The Tyranny of Health:
Doctors and the regulation of lifestyle
Michael Fitzpatrick – Routledge, Taylor and Francis Group, 2001
Michael Fitzpatrick is a GP who works in Hackney – a man who is in daily contact with the sick, and sometimes with the dying. Increasingly, he is also in daily contact with the 'worried well', people who have been driven to fear the very world they live in by unfounded scares and inappropriate health promotion. And now he regularly encounters people who blame themselves for their own illnesses – those who have been persuaded that they are sick only because they have failed to lead the lifestyles which an increasingly authoritarian government has prescribed for them.
This a powerful book. It is written with true feeling, sometimes bordering on despair. It is as much a crisp analysis of the decline of libertarian values among the political left as it is a damning critique of the basis of health provision in Britain. For example:
"The left's endorsement of the government's Aids campaign, following earlier feminist approval of the mass removal of children from parents in Cleveland, signalled the radical movement's abandonment of its traditional principles of liberty and opposition to state coercion. While most conservative commentators loyally defended government policy, only a small group of free-market radicals was prepared to advance a, rather limited, defence of individual freedom against the authoritarian dynamic revealed in the government's health policies."
This is strong stuff, and it will win him few friends among the chattering classes who have now almost entirely succumbed to reach-me-down prescriptions for every aspect of their daily lives, whether they be to do with 'safe' sex, smoking, drinking or the perils which lurk inside genetically modified foods. But Fitzpatrick is used to this. He has already experienced the narrow intolerance shown by the 'new' left when his earlier book, Truth About the Aids Panic, suggesting that the generation of this panic was essentially an attempt to regulate sexual behaviour, was shunned by radical bookshops.

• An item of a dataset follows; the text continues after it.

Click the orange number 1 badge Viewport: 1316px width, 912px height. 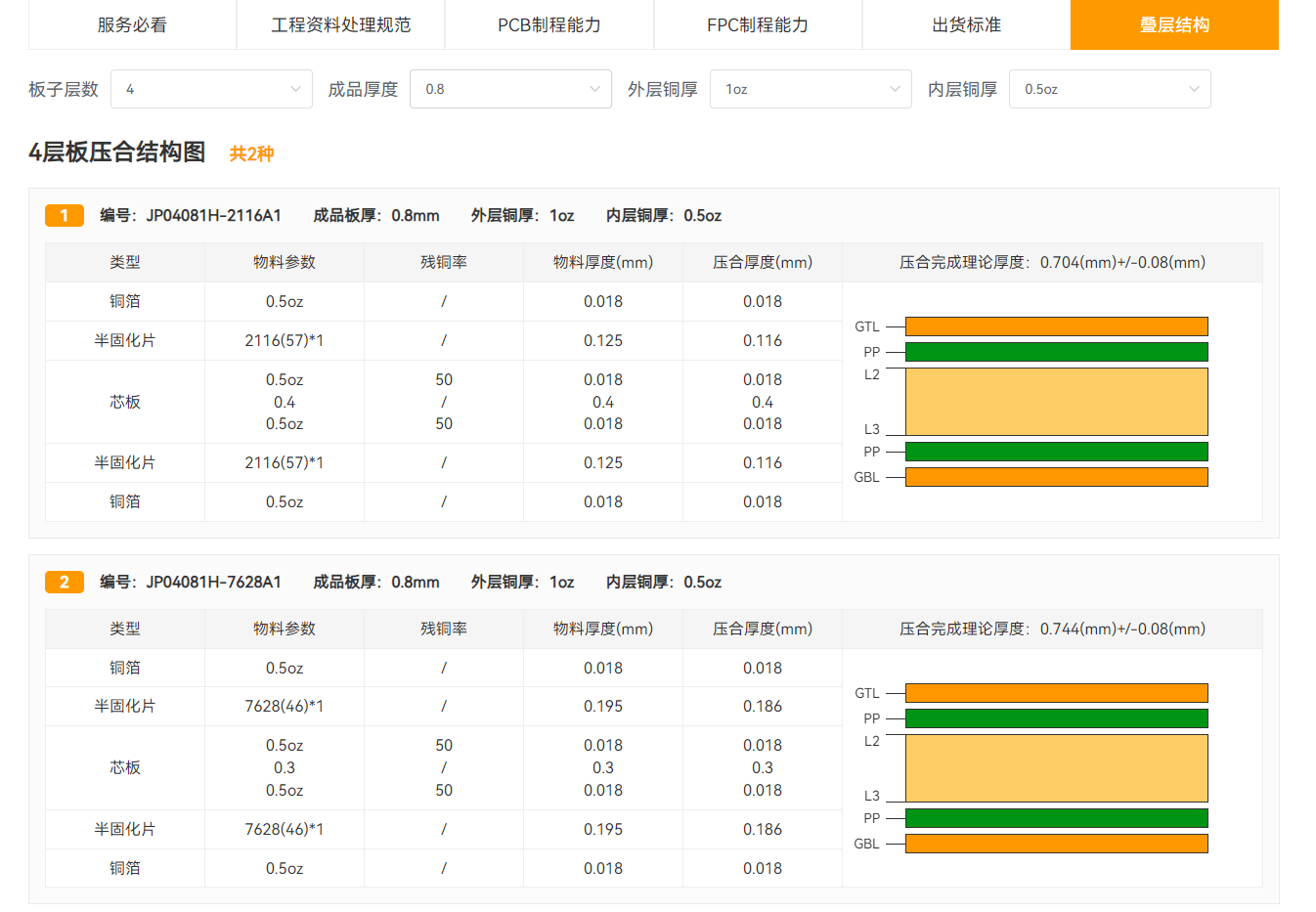coord(65,215)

This book is much broader in its scope, challenging received wisdoms on everything from health screening to drug 'treatment'. Some of his criticisms are by no means new. The late Petr Skrabanek, a renegade medic from Bohemia who worked for most of his life in Dublin, also warned about 'moral panics and health scares'. Skrabanek's book The Death of Humane Medicine and the Rise of Coercive Healthism was a seminal work which laid bare the authoritarian undercurrents evident in much of what passes for modern health promotion and the politically motivated abuses of epidemiology. But Fitzpatrick is quick to note the limitations of what, in Skrabanek's case, was a critique from a right-wing libertarian standpoint:
"[Skrabanek] further commented that 'simple minds, stupefied by the sterilised pap of television and the bland diet of Bowdlerised culture and semi-literacy, are a fertile ground for the gospel of new lifestyle.' Though this revealed the author's patrician contempt for 'the masses', seriously compromising his claims to advance a humanist perspective, it did little to explain the rise of health promotion in the particular context of Western society in the 1990s."
Fitzpatrick proceeds to argue that the reason for the rapid rise in prescriptive health promotion in the 1990s was the State's attempt to increase its apparent legitimacy after periods of social instability and insecurity. Through the complicity of the medical profession arose increased scope for government intervention in private life which was, perhaps perversely, welcomed by a majority seeking the security of ready-made lifestyles and codes of conduct. He stops short, however, of seeing in this trend some very unsavoury historical parallels. The work of paediatrician Hanauske-Abel, for example, which compared the modern-day convergence between the interests of the medical profession and the interests of the state with that which occurred in Nazi Germany, receives no mention. In an article in the BMJ Hanauske-Abel wrote: "Contextual analysis of events during the summer of 1933 in Germany may not just improve an understanding of the past but may also help to assess the present and near future. Developments within medicine and society during the past decade, particularly in North America and Europe, may found another convergence of previously separate political, scientific and economic forces." But perhaps that is just a bit too scary.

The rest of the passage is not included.